I know that you will Love this boat! I also like some of the changes they made from the MK1. the aft head and the private, more roomy aft cabin among them! I also think you made a great deal on the price.

Congratulations!


----------



## arf145 (Jul 25, 2007)

funjohnson said:


> Had to share my excitement!


Appreciate your sharing it on a cold January day--warmed me right up!

And like JohnRP I'm totally envious of the heated storage! You get to play with your new toy all winter.

Congrats!


----------



## midnightsailor (May 23, 2003)

Congratulations on a beautiful boat. Always liked the Sabers. And , in my opinion, a fixed salon table is preferable to a foldup bulkhead mount. As long as the table is strongly built and fixed in place it is more useful I think than a foldup which usually tend to be rather flimsy and useless underway. 
Rick


----------



## Jaywalker (Dec 16, 2009)

Really nice boat, and nicely acquired!

What is that on the headliner in the pic of the head/nav station? Plastic sheeting of some kind, maybe?


----------



## kwaltersmi (Aug 14, 2006)

Jaywalker said:


> What is that on the headliner in the pic of the head/nav station? Plastic sheeting of some kind, maybe?


I believe that's a screen for the overhead hatch that's velcroed in place.


----------



## funjohnson (Aug 20, 2008)

arf145 said:


> And like JohnRP I'm totally envious of the heated storage! You get to play with your new toy all winter.
> 
> Congrats!


For the $3500 it ran for storage this winter, it better be very nice. I was out there last weekend and I had to take my sweater off... it was too warm.

The thing hanging from the hatch is a screen.

Thanks guys!  She may end up being our home for a year or two if all works out. I'm looking forward to laying on the beach in the Bahamas two winters from now!


----------



## mgmhead (Jan 14, 2007)

*Congrats*

Johnson (or should I call you Fun?)

Congratulations to you and the Admiral, she's obviously a lady with discriminating taste. I'm envious that it only took you a year to find your boat... it took me two.

Source data.
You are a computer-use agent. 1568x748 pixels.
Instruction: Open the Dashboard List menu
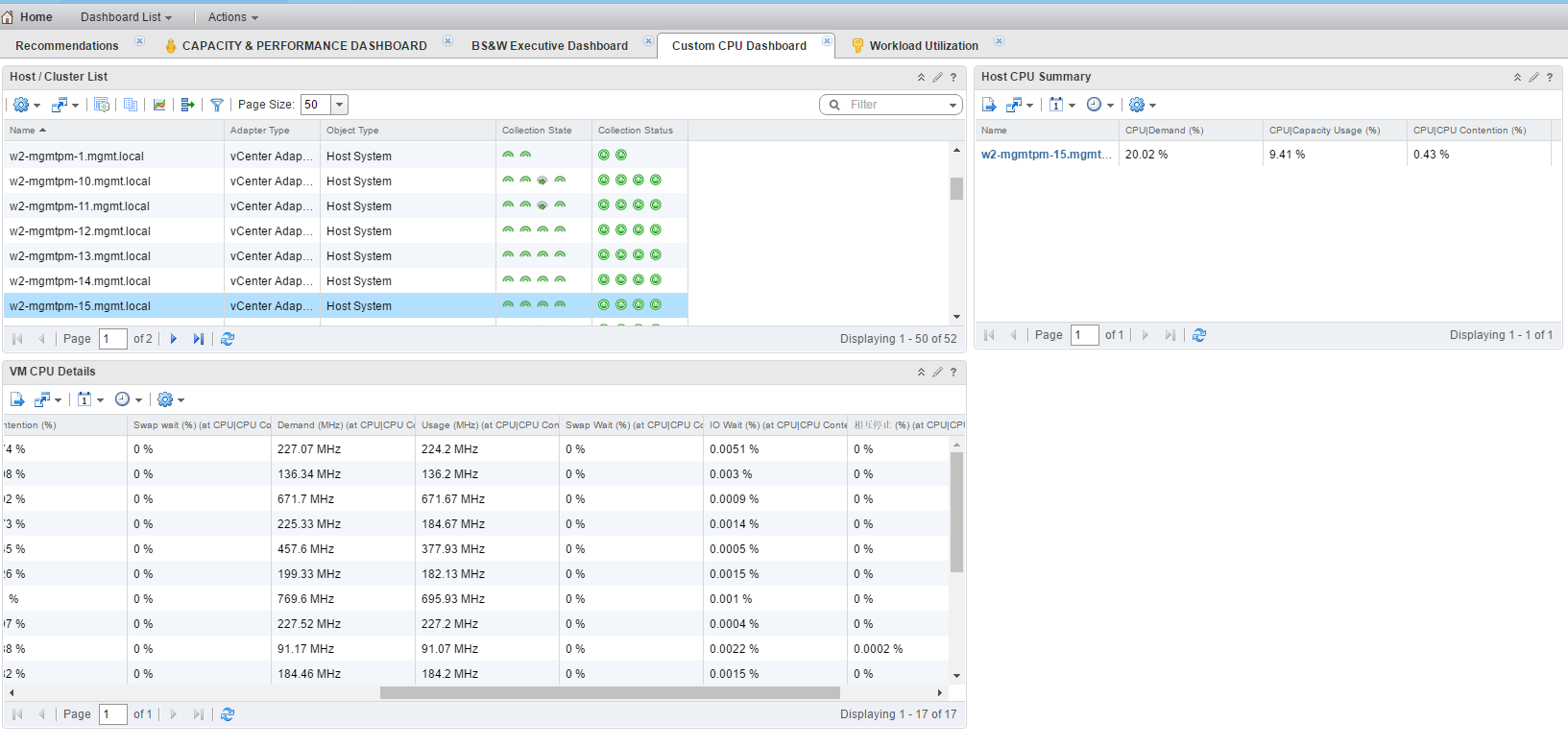point(126,17)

Task description. Quote the part of the forum thread about the new boat, starting at "Really nice boat, and" and ending at "(Aug 14, 2006)".

Written response.
Really nice boat, and nicely acquired!

What is that on the headliner in the pic of the head/nav station? Plastic sheeting of some kind, maybe?


----------



## kwaltersmi (Aug 14, 2006)